DATA SUPPLIED Block Start
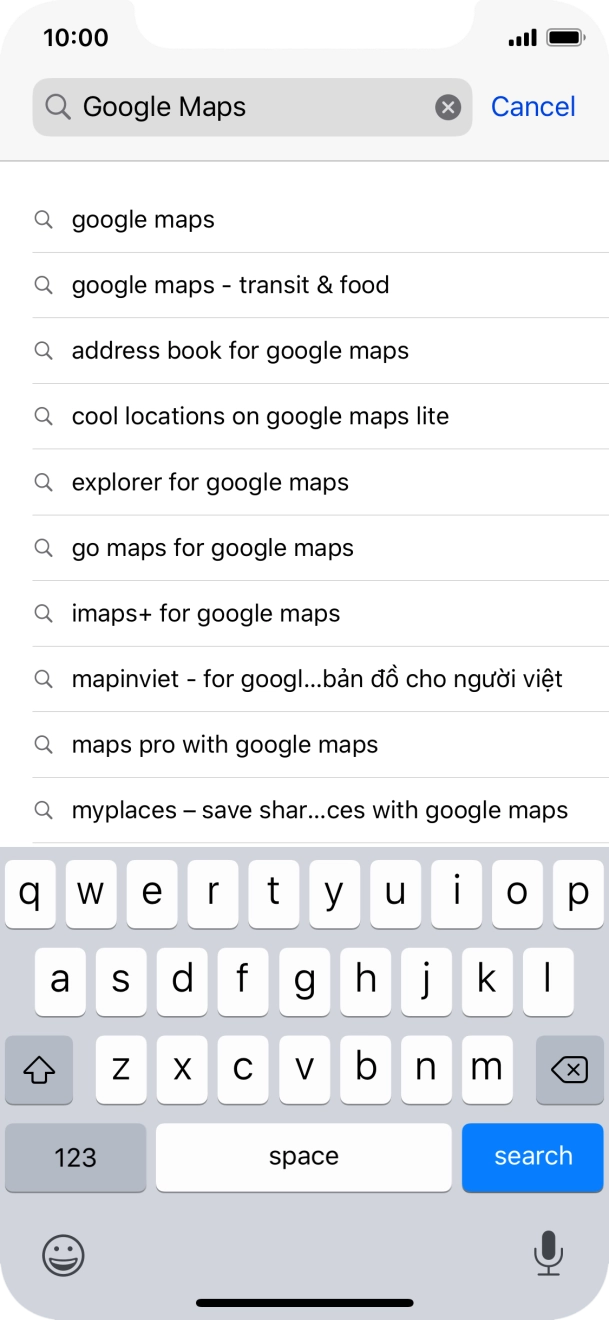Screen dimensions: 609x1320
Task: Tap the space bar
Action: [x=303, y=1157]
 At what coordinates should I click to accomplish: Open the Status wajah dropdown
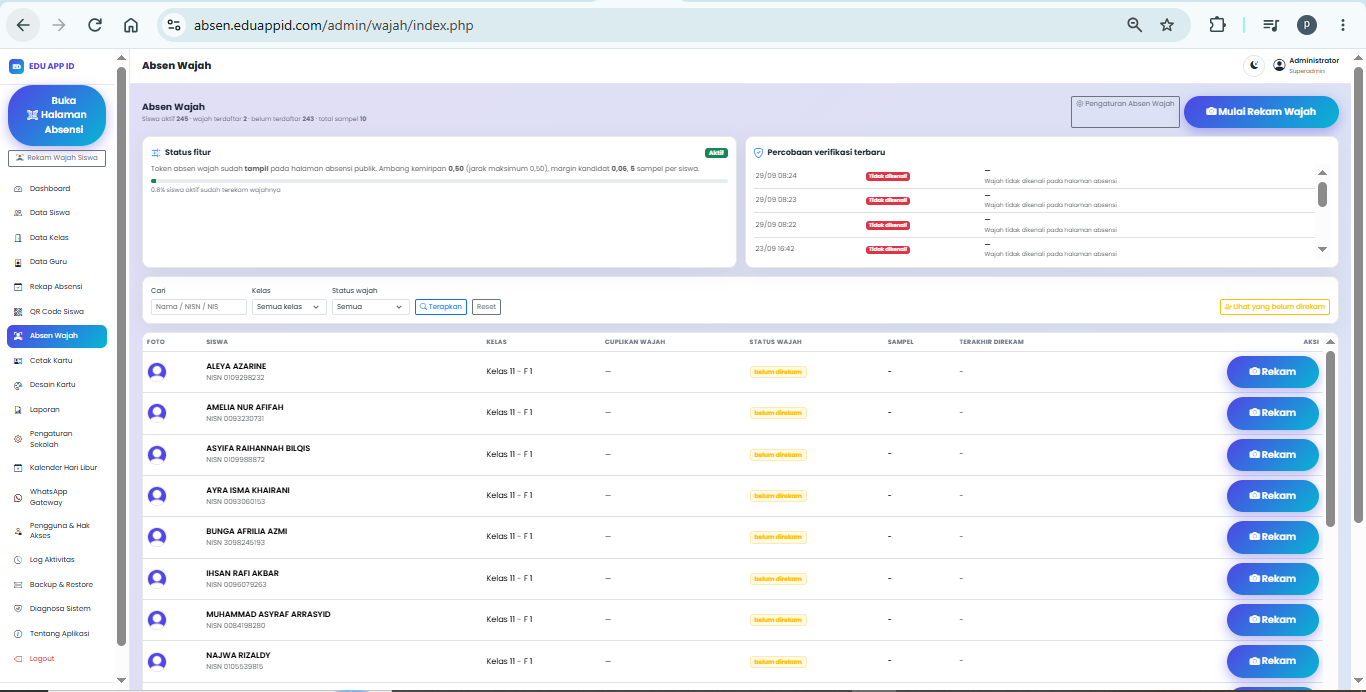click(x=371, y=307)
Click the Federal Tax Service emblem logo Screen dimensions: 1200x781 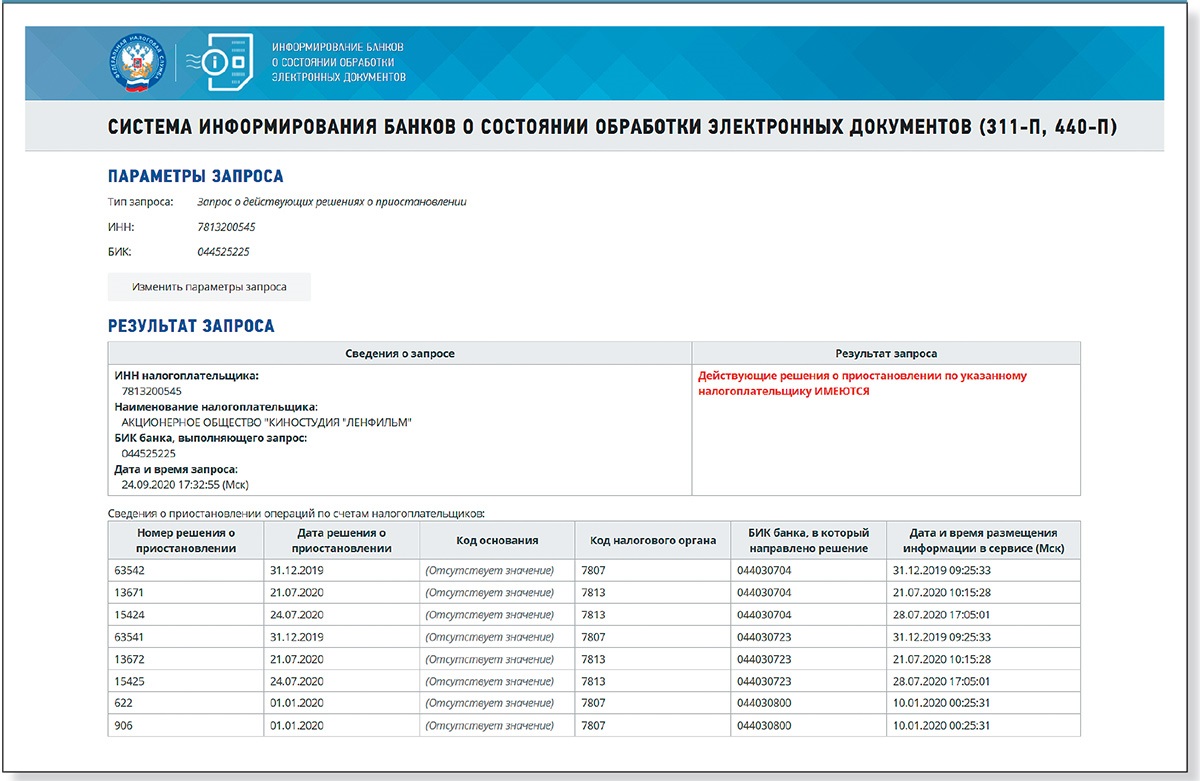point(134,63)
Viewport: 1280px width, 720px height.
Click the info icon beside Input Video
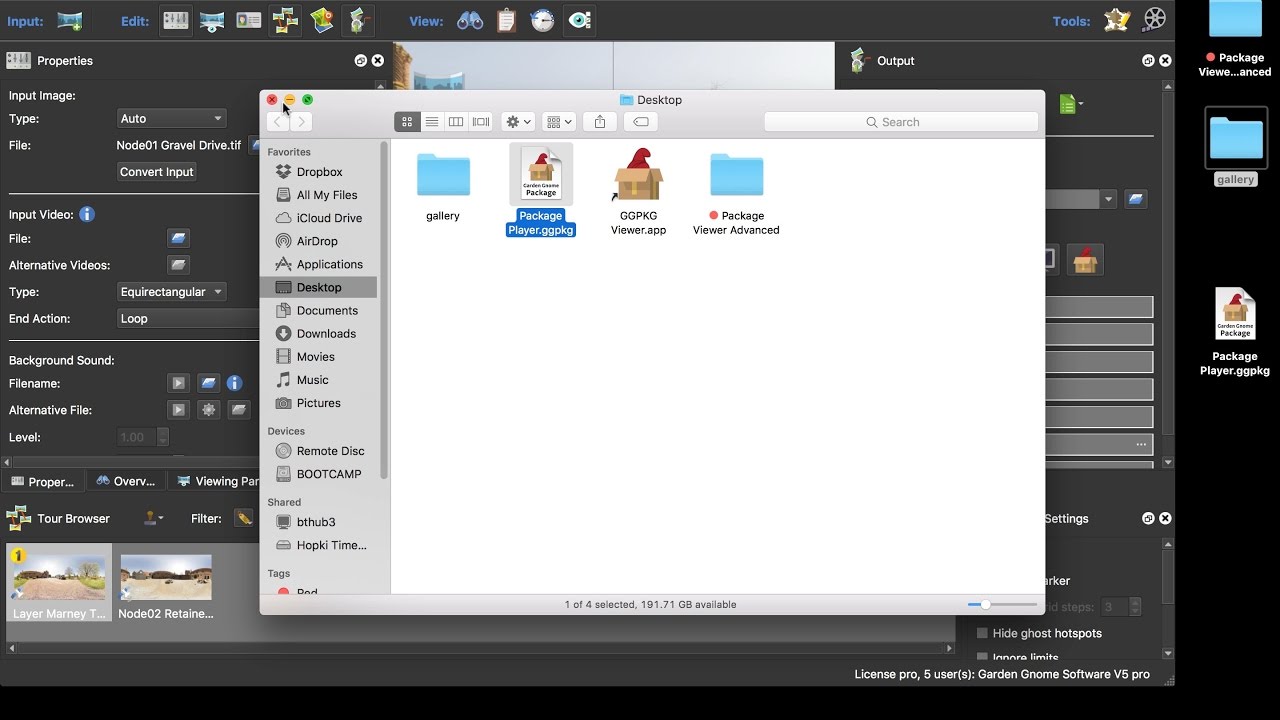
DATA SUPPLIED Block End
### WHAT TO PRODUCE
With the pictures left out, copy exactly the lines from the one containing "Viewport: 1280px width, 720px height." through the final line of the records above, both included.

### ANSWER SECTION
Viewport: 1280px width, 720px height.
Click the info icon beside Input Video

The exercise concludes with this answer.